→ How to complete this task: Your task is to copy every record exactly.

→ Material for the task:
▼▼▼
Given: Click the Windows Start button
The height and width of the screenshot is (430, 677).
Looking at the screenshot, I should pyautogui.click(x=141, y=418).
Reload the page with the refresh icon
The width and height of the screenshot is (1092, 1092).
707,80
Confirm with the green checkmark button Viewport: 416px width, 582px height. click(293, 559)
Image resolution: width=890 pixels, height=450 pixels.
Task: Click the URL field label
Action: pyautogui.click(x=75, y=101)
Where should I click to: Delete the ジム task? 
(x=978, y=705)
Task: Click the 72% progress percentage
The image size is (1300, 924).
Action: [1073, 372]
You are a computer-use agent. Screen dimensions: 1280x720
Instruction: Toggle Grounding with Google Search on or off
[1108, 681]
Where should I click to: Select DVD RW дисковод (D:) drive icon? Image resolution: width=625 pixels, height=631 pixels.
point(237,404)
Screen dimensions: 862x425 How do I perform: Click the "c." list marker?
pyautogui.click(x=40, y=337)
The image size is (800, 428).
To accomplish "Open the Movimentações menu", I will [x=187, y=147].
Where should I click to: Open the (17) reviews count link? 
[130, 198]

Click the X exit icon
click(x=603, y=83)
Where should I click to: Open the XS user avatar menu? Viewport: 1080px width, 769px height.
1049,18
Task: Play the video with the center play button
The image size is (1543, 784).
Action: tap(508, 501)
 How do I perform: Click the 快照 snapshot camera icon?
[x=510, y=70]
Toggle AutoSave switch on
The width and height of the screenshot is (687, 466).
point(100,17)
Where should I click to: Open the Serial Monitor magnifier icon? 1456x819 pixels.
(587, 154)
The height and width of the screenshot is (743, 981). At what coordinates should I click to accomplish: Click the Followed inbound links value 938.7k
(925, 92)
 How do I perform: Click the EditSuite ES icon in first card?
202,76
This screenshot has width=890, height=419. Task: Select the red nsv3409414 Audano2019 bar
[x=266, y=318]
▲▲▲
→ Task output:
Given: Click the Windows Start button
The height and width of the screenshot is (430, 677).
Looking at the screenshot, I should pyautogui.click(x=141, y=418).
Reload the page with the refresh icon
The width and height of the screenshot is (1092, 1092).
707,80
Confirm with the green checkmark button Viewport: 416px width, 582px height. click(293, 559)
Image resolution: width=890 pixels, height=450 pixels.
Task: Click the URL field label
Action: pyautogui.click(x=75, y=101)
Where should I click to: Delete the ジム task? 
(x=978, y=705)
Task: Click the 72% progress percentage
The image size is (1300, 924).
Action: [1073, 372]
You are a computer-use agent. Screen dimensions: 1280x720
Instruction: Toggle Grounding with Google Search on or off
[1108, 681]
Where should I click to: Select DVD RW дисковод (D:) drive icon? Image resolution: width=625 pixels, height=631 pixels.
point(237,404)
Screen dimensions: 862x425 How do I perform: Click the "c." list marker?
pyautogui.click(x=40, y=337)
The image size is (800, 428).
To accomplish "Open the Movimentações menu", I will [x=187, y=147].
Where should I click to: Open the (17) reviews count link? 
[130, 198]

Click the X exit icon
click(x=603, y=83)
Where should I click to: Open the XS user avatar menu? Viewport: 1080px width, 769px height.
1049,18
Task: Play the video with the center play button
The image size is (1543, 784).
Action: tap(508, 501)
 How do I perform: Click the 快照 snapshot camera icon?
[x=510, y=70]
Toggle AutoSave switch on
The width and height of the screenshot is (687, 466).
point(100,17)
Where should I click to: Open the Serial Monitor magnifier icon? 1456x819 pixels.
(587, 154)
The height and width of the screenshot is (743, 981). At what coordinates should I click to accomplish: Click the Followed inbound links value 938.7k
(925, 92)
 How do I perform: Click the EditSuite ES icon in first card?
202,76
This screenshot has width=890, height=419. Task: Select the red nsv3409414 Audano2019 bar
[x=266, y=318]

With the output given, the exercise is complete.